— What to work on —
Restate word for word the lines in the listing below, starting at the line containing "Instruction: Click the decoded" and ending at the line containing "The height and width of the screenshot is (494, 1076).", both included; leave out the rest.

───── Supplied records ─────

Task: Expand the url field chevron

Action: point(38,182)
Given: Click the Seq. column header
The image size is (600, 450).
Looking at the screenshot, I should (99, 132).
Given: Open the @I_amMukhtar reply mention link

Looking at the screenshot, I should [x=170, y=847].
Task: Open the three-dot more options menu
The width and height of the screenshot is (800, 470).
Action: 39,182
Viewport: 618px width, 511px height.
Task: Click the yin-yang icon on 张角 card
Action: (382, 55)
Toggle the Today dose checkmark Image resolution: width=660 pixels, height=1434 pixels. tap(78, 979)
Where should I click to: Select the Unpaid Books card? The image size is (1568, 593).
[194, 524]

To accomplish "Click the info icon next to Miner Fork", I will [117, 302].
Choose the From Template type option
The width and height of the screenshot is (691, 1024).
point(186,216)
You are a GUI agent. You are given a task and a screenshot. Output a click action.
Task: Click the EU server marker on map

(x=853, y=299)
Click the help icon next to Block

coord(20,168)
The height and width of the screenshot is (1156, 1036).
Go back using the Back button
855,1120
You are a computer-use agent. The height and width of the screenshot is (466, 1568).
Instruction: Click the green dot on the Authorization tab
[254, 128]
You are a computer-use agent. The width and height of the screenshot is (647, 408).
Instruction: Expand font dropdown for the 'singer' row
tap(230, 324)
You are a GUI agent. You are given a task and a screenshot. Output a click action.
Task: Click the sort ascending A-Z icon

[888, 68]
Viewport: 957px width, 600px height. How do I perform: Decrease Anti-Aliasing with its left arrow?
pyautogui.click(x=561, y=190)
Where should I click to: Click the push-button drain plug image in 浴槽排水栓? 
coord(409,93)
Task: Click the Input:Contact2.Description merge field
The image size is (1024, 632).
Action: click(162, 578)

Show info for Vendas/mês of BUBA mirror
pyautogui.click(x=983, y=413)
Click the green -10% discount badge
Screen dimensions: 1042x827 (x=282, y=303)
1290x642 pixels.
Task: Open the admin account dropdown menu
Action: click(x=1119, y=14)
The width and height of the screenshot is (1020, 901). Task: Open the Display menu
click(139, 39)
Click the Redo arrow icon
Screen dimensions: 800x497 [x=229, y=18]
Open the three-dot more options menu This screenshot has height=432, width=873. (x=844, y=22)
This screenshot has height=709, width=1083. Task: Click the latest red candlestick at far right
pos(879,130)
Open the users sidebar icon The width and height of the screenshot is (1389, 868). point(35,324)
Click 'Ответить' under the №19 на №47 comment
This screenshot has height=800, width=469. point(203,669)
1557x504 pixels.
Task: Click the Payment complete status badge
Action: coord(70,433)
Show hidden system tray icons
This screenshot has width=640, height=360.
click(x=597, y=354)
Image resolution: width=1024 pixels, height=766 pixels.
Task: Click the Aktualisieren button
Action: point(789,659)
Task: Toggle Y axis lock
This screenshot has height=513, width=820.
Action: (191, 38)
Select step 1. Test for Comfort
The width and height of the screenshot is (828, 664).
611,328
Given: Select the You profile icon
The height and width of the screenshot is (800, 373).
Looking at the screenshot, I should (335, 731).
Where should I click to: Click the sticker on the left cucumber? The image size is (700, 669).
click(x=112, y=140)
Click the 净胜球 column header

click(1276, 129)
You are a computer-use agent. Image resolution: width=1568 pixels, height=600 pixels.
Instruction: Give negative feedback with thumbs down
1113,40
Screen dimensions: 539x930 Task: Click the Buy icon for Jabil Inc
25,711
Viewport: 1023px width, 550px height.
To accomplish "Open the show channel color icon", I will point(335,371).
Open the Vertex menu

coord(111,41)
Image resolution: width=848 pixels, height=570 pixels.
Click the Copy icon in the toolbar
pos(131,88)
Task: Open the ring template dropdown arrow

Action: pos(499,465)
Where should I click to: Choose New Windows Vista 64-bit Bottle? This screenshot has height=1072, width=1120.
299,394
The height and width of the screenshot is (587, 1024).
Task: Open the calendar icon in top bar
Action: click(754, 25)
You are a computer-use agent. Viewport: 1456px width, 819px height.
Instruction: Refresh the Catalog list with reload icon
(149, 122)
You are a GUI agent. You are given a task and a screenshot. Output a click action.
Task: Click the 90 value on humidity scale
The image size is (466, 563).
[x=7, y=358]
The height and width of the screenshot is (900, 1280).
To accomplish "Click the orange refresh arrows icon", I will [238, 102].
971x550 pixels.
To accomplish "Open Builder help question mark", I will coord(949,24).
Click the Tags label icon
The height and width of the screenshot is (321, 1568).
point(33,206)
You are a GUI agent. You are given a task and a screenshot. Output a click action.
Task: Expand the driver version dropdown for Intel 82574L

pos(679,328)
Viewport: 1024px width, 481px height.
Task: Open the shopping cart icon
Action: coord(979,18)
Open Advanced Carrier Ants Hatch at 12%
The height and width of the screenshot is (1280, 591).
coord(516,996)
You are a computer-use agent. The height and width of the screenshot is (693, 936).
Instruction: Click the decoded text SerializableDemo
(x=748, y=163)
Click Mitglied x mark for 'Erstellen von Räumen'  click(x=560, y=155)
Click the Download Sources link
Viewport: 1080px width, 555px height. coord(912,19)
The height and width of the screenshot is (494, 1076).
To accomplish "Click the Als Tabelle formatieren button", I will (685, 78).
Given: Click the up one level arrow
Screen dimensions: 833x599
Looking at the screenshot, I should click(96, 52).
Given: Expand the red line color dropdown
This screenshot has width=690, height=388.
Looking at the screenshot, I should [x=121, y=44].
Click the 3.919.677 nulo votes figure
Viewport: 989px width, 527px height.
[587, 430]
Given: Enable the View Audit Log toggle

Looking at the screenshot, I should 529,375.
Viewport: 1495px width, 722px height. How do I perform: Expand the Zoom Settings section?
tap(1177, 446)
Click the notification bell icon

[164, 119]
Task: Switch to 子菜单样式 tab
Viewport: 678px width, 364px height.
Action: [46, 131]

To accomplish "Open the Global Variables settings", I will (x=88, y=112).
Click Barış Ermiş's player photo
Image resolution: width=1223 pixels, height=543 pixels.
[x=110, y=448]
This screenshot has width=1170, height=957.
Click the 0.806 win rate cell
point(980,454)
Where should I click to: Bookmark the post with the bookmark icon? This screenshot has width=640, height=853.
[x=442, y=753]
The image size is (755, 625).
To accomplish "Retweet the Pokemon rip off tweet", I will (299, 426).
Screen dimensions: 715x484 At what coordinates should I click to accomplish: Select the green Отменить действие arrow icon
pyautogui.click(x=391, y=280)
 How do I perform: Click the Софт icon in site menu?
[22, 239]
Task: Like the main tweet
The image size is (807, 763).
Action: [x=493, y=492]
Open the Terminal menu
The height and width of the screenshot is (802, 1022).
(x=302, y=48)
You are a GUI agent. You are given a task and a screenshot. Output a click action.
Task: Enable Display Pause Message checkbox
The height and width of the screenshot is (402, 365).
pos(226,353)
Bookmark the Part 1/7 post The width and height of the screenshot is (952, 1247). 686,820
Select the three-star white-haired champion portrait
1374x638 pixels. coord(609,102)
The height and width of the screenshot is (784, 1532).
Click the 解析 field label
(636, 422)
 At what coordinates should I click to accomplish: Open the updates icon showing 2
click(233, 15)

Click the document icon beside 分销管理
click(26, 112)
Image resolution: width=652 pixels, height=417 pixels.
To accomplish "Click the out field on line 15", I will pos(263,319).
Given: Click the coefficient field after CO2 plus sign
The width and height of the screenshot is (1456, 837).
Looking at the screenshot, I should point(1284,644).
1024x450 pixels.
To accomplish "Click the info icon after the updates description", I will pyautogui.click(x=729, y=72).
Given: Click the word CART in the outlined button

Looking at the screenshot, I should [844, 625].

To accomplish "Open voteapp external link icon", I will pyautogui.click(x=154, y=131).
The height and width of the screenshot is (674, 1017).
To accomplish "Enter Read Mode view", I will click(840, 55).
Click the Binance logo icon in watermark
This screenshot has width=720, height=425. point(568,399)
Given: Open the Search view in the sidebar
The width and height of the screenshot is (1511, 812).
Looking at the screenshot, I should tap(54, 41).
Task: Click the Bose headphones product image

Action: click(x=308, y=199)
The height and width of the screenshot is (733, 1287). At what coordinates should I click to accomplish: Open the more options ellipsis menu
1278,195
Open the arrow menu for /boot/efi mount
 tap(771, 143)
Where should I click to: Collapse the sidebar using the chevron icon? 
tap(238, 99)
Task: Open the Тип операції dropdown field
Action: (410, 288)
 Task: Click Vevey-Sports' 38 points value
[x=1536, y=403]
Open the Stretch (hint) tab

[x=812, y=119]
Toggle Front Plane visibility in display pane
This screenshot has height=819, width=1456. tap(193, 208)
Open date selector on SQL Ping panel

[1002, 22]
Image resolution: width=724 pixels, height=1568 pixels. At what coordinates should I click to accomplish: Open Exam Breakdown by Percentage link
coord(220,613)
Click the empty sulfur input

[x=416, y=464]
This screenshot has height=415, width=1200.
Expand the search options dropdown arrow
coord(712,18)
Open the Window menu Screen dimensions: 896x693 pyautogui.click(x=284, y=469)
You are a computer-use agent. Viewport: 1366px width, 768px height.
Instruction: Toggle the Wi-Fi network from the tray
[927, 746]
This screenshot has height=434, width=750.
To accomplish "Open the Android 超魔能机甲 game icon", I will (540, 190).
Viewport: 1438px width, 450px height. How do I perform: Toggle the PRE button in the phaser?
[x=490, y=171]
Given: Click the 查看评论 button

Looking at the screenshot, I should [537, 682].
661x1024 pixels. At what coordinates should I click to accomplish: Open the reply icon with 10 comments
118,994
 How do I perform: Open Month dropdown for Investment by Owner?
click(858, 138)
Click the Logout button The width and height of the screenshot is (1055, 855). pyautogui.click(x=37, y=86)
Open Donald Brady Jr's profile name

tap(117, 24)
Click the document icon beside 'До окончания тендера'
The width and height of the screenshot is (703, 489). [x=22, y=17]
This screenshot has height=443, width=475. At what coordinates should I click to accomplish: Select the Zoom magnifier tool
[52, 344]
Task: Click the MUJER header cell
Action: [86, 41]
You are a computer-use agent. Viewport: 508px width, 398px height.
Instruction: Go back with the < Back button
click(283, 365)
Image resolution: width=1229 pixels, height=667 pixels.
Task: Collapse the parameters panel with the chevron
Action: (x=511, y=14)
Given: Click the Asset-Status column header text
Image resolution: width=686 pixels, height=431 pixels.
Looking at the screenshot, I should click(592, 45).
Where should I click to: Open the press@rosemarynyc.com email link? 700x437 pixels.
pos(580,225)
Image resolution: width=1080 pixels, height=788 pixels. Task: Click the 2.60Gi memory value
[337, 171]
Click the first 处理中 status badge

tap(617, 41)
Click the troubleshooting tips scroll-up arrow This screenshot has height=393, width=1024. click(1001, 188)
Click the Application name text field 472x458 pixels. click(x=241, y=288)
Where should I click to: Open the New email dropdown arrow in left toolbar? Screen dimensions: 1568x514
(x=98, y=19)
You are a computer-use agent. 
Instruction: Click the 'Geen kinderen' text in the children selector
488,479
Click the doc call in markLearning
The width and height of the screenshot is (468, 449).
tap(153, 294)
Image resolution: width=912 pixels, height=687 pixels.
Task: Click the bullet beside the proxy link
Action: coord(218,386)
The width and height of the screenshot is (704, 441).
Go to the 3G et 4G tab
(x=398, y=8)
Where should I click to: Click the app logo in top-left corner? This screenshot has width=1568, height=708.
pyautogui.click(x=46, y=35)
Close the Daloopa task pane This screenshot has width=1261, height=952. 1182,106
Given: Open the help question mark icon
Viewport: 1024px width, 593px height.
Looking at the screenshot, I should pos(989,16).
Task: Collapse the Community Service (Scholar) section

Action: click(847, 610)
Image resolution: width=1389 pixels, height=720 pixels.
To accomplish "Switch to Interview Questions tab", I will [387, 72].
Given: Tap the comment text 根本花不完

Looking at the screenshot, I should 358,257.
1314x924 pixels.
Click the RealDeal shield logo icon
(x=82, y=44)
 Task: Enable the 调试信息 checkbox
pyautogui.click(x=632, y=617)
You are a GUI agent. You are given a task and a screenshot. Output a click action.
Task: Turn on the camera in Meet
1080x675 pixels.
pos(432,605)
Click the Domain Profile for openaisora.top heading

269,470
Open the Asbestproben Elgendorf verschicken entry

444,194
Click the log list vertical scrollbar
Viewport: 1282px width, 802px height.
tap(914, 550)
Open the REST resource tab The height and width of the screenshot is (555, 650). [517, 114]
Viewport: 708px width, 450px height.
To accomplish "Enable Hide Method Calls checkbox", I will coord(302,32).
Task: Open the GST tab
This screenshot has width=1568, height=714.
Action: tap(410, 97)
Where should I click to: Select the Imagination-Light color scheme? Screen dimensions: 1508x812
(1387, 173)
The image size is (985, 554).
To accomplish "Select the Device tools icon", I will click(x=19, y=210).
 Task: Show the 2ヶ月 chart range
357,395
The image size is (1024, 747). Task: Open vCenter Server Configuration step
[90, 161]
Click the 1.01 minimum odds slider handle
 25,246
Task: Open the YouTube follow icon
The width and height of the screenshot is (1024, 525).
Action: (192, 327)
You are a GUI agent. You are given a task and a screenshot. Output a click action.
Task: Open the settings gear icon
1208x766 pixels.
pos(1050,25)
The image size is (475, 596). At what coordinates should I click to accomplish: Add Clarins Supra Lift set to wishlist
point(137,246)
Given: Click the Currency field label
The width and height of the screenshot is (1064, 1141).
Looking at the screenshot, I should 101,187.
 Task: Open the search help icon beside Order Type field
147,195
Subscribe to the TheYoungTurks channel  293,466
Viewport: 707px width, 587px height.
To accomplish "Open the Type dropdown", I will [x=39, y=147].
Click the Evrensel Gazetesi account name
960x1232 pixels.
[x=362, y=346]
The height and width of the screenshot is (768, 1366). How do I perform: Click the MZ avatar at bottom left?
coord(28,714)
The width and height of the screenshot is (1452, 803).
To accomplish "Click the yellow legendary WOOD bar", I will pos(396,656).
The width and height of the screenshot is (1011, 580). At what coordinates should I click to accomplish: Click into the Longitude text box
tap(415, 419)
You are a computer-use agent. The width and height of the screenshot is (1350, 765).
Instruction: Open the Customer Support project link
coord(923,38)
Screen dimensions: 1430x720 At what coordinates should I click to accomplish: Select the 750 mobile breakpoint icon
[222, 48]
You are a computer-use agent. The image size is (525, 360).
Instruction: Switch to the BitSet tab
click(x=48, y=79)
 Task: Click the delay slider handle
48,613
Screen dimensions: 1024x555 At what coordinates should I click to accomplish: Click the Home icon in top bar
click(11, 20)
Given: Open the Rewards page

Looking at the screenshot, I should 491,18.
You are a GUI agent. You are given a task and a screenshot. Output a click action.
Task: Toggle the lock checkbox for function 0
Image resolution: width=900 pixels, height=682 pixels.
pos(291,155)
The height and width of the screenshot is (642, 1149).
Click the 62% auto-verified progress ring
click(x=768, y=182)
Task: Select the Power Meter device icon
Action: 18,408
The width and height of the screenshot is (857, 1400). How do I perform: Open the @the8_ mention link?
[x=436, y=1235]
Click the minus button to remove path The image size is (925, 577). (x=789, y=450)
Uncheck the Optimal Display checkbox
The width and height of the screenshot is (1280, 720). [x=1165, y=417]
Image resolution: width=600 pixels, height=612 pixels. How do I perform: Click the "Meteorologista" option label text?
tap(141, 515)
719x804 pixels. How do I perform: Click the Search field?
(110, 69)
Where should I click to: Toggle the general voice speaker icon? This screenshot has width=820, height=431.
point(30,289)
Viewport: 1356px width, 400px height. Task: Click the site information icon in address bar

─────

— Task output —
Instruction: Click the decoded text SerializableDemo
(x=748, y=163)
Click Mitglied x mark for 'Erstellen von Räumen'  click(x=560, y=155)
Click the Download Sources link
Viewport: 1080px width, 555px height. coord(912,19)
The height and width of the screenshot is (494, 1076).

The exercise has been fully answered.